Actualmente, el establecimiento cuenta con unas 1.600 cabezas alimentándose sobre remolacha forrajera. Los animales reciben suplementación estratégica con fibra, silo proteico y núcleos vitamínicos, complementados con raigrás y avena para mejorar el aporte proteico de la dieta.

“La principal ventaja que encontramos es la enorme concentración de animales que permite el cultivo. Eso libera superficie para otras actividades productivas y mejora la eficiencia general del sistema”, destacó Anchorena.

Adaptación y manejo

Mauro Cardona, ingeniero agrónomo de KWS, explicó que el cultivo se aprovecha principalmente entre abril y octubre, coincidiendo con el período de menor crecimiento de las pasturas.

Gracias a su elevada producción de materia seca y su alta concentración energética, podemos combinar altas cargas animales con muy buenas ganancias de peso”, indicó.

En uno de los lotes demostrativos de Balcarce, unas 500 cabezas pastorean sobre 20 hectáreas de remolacha forrajera. Las ganancias diarias esperadas rondan los 650 a 700 gramos por animal, lo que permite alcanzar producciones cercanas a los 1.900 kilos de carne por hectárea.

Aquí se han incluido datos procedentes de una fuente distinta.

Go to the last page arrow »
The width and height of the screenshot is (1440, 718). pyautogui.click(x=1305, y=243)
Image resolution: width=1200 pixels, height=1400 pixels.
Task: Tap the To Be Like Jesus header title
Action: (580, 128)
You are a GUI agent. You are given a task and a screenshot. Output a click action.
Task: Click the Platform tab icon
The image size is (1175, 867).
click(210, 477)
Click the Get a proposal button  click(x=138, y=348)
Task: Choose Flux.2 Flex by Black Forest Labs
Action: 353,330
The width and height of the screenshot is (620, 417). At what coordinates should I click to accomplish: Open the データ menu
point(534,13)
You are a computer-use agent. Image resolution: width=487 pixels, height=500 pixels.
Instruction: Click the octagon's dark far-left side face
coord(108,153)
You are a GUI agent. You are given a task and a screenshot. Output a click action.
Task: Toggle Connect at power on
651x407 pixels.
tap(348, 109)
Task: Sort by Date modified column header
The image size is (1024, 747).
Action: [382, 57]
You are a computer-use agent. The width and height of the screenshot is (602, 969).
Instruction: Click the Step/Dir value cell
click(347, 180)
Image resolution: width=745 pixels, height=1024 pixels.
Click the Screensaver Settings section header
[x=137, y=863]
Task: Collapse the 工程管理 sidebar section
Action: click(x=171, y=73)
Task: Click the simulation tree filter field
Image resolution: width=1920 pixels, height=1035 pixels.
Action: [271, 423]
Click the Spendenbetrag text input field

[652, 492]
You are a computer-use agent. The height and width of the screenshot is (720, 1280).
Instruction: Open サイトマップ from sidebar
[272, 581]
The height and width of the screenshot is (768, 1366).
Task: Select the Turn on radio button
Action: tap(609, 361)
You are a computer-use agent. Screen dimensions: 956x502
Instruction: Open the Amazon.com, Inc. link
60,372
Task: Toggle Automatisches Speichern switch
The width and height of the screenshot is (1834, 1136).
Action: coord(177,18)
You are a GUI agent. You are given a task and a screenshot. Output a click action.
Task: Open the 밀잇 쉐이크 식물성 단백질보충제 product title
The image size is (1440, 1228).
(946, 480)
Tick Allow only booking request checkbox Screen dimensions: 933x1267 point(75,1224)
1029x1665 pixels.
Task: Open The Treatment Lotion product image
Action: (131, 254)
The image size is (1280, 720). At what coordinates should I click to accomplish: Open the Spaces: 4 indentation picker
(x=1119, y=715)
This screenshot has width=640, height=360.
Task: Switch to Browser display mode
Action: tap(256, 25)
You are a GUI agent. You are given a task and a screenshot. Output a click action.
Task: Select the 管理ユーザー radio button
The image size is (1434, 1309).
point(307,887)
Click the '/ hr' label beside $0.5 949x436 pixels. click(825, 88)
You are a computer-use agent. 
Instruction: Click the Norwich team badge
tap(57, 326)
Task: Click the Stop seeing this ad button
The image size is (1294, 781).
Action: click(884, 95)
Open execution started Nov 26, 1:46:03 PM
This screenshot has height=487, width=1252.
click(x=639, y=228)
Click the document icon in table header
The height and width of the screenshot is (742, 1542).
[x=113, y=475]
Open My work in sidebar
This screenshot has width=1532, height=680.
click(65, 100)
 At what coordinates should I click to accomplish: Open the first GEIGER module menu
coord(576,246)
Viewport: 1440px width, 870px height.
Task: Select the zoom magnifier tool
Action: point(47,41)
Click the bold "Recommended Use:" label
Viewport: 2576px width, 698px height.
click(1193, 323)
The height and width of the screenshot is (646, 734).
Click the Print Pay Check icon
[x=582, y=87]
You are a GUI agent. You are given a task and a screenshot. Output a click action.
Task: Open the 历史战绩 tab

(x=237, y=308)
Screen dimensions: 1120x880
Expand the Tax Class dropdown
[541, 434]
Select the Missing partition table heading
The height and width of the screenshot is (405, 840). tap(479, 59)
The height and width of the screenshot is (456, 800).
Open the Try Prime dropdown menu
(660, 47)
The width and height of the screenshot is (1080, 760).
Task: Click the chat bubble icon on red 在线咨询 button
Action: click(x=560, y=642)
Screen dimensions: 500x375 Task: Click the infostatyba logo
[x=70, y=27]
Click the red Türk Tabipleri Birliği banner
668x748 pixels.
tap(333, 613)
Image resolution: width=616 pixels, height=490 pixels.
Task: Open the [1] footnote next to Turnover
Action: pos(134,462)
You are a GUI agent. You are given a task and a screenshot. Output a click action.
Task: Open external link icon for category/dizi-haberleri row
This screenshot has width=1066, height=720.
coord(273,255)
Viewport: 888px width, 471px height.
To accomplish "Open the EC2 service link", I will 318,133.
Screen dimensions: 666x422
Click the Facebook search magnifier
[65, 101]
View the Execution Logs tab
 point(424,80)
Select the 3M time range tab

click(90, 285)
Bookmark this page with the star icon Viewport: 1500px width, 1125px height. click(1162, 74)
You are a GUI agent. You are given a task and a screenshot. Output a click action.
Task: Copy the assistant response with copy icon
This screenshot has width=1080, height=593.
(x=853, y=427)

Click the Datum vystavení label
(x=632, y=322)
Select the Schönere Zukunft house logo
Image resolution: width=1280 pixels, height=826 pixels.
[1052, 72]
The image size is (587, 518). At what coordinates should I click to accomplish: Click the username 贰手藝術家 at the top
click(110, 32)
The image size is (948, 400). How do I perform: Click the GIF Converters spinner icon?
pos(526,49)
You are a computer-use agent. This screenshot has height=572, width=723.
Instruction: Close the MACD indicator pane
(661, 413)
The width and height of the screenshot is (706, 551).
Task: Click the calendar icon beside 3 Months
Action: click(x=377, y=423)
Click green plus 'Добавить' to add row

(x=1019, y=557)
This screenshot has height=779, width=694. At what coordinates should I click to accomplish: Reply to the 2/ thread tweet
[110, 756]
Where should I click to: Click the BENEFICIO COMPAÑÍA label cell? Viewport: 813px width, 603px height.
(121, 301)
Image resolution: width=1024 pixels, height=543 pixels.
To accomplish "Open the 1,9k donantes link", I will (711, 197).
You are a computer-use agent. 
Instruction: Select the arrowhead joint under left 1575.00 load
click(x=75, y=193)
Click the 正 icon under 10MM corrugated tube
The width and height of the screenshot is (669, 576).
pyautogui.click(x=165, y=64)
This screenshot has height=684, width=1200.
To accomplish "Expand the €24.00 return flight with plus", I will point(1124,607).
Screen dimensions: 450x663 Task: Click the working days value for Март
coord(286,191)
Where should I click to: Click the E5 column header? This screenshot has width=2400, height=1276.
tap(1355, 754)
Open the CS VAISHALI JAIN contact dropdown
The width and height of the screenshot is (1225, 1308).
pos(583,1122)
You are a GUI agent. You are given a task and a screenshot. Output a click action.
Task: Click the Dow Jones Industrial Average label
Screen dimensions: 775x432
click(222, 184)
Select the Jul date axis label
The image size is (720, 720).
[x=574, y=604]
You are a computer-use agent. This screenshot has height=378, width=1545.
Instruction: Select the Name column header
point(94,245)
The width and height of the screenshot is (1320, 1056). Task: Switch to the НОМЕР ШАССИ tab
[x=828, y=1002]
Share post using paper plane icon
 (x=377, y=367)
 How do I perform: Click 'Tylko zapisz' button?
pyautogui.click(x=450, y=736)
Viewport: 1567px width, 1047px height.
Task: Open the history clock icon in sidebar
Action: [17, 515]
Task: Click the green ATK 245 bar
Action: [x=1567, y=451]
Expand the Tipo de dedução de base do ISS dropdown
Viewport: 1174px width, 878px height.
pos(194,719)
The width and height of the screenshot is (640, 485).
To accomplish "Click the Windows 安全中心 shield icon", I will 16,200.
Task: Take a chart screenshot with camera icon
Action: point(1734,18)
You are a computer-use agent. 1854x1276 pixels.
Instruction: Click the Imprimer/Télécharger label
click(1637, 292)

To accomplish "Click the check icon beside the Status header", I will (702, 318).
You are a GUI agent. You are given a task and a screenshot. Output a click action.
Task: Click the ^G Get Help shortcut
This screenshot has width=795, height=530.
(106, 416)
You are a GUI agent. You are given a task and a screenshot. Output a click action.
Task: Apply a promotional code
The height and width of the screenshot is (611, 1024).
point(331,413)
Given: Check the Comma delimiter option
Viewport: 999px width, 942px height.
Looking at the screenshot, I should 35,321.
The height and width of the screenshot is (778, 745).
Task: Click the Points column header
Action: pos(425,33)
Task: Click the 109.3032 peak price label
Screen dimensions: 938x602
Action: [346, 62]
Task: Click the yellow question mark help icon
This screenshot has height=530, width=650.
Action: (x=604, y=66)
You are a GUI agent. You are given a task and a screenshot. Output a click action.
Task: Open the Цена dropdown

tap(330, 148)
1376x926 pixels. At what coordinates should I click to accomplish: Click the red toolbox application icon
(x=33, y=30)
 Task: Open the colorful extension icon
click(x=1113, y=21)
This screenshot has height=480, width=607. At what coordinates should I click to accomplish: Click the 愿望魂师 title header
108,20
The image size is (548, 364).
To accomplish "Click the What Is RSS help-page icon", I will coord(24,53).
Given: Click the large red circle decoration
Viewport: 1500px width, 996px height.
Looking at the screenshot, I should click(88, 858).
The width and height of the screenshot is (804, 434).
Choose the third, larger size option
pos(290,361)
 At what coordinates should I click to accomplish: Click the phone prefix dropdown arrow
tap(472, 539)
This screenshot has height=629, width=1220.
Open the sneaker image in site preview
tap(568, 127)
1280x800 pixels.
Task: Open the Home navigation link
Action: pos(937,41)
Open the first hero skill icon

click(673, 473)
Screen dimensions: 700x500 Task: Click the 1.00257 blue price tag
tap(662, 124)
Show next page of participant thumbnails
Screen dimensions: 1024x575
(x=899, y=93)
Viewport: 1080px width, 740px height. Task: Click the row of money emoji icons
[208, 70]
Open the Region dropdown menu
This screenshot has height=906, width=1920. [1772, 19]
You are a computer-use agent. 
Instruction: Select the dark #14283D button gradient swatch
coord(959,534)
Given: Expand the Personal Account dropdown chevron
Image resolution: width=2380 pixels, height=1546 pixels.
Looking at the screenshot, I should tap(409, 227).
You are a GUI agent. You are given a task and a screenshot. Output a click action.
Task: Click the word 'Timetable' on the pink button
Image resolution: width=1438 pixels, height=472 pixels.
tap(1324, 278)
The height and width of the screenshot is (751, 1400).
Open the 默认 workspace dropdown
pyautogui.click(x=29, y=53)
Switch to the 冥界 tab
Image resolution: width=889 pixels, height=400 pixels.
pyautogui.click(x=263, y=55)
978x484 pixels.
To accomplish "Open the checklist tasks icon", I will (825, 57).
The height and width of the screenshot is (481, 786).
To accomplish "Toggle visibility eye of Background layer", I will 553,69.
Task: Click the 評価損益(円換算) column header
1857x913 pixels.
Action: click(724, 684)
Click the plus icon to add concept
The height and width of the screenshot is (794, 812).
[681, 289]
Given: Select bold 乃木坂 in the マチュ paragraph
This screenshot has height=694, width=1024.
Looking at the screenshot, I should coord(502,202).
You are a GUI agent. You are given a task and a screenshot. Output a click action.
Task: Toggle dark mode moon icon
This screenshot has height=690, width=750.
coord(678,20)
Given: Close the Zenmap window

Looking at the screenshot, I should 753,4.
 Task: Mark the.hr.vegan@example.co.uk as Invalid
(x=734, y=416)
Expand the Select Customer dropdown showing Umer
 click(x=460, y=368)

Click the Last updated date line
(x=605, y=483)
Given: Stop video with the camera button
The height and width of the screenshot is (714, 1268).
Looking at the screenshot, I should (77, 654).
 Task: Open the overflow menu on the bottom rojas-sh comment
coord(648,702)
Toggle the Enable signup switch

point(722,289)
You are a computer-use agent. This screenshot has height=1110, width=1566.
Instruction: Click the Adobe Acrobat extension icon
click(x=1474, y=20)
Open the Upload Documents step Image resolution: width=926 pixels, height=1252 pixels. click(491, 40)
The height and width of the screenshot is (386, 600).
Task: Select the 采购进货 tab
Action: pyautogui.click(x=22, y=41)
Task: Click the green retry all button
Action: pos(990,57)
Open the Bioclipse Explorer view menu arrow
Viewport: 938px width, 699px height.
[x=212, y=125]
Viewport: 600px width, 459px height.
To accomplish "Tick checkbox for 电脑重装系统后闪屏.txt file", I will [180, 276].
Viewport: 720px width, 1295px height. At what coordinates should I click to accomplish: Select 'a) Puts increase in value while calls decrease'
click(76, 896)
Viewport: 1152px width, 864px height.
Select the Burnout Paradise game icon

El especialista remarcó que el éxito del sistema depende de una adecuada adaptación de los animales. Debido al alto contenido energético de la raíz, el consumo debe incrementarse gradualmente para evitar trastornos digestivos.

“El acostumbramiento comienza con una oferta reducida de remolacha y altos niveles de fibra. Luego, de manera progresiva, la remolacha puede representar entre el 80 y el 90% de la dieta. En aproximadamente 20 días los animales logran adaptarse completamente”, explicó.

Remolacha forrajera: un cultivo en expansión

El crecimiento del cultivo también se refleja en el aumento de la superficie sembrada. Así lo destacó Lucía Alduncis, de Gentos, distribuidor oficial de KWS en Argentina.

“El número de hectáreas sembradas con remolacha forrajera prácticamente se duplicó y la mayoría de los productores que la incorporan amplían su superficie año tras año. Creemos que es una alternativa innovadora y rentable tanto para sistemas ganaderos como lecheros”, señaló.

Con resultados productivos destacados, estabilidad en la oferta de alimento y una creciente adopción por parte de los productores, la remolacha forrajera se consolida como una herramienta estratégica para mejorar la eficiencia de los sistemas ganaderos argentinos y afrontar con mayor previsibilidad los desafíos del invierno.